» **OBJETIVO DEL EJERCICIO**:
Transcriba sin ninguna alteración el fragmento del texto sobre Rashomon que comienza en "Pese a una predilección" y continúa hasta "por un autor.", incluidas ambas expresiones.

» **TEXTO PROPORCIONADO**:

○ ○ ○ ○ ○

Pese a una predilección personal por la película Ghost Dog, de Jim Jarmusch, en la que aparece repetidamente el libro que voy a comentar ahora, nunca me había acercado siquiera a una de sus historias debido a una indiferencia injustificada, pero que a fin de cuentas se ha convertido en una admiración por unos relatos y por un autor.

Una de las historias aparecidas en el libro de cuentos Rashomon, fue tomada por Akira Kurosawa para la película del mismo nombre y de ahí se produjo el llamado «Efecto Rashomon», es decir una historia que puede ser contada por cada uno de sus protagonistas, cada uno con su versión distinta, sin que se altere la coherencia del conjunto.

El efecto que para mí tuvo tal relato –«En el bosque»– fue muy diferente, al margen de que sea proclive a justificar mis acciones desde varias versiones de mi persona. Y es que, más allá de ese relato, el efecto Rashomon en mí fue el descubrimiento de una prosa que me hizo sentir paz a través de la belleza, de una belleza fértil de homicidios, sacrificios, vilezas, fantasía y miseria.

Sin embargo, estas manifestaciones del ser humano aparecen en paisajes cuya inspiración del autor queda descartada de las más de 1900 películas del «Japón antiguo» que calculo existen hoy en día. Qué diferencia escribir sobre el Japón del siglo XII hoy, a escribir sobre él en 1915.

○ ○ ○ ○ ○

» **CONJUNTO DE DATOS**:

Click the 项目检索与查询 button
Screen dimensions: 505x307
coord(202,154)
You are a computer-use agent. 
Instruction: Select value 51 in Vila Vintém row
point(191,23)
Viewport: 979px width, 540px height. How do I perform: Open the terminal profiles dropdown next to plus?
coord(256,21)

○ ○ ○ ○ ○

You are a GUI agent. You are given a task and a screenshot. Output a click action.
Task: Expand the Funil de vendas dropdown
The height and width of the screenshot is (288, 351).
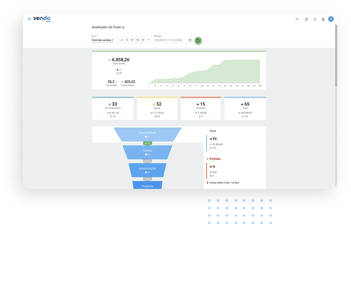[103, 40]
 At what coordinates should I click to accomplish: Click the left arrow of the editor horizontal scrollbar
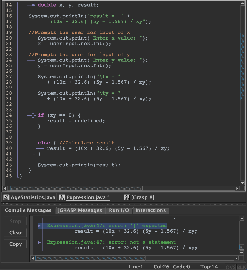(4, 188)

○ ○ ○ ○ ○

» **SOLUCIÓN DEL PROBLEMA**:
Pese a una predilección personal por la película Ghost Dog, de Jim Jarmusch, en la que aparece repetidamente el libro que voy a comentar ahora, nunca me había acercado siquiera a una de sus historias debido a una indiferencia injustificada, pero que a fin de cuentas se ha convertido en una admiración por unos relatos y por un autor.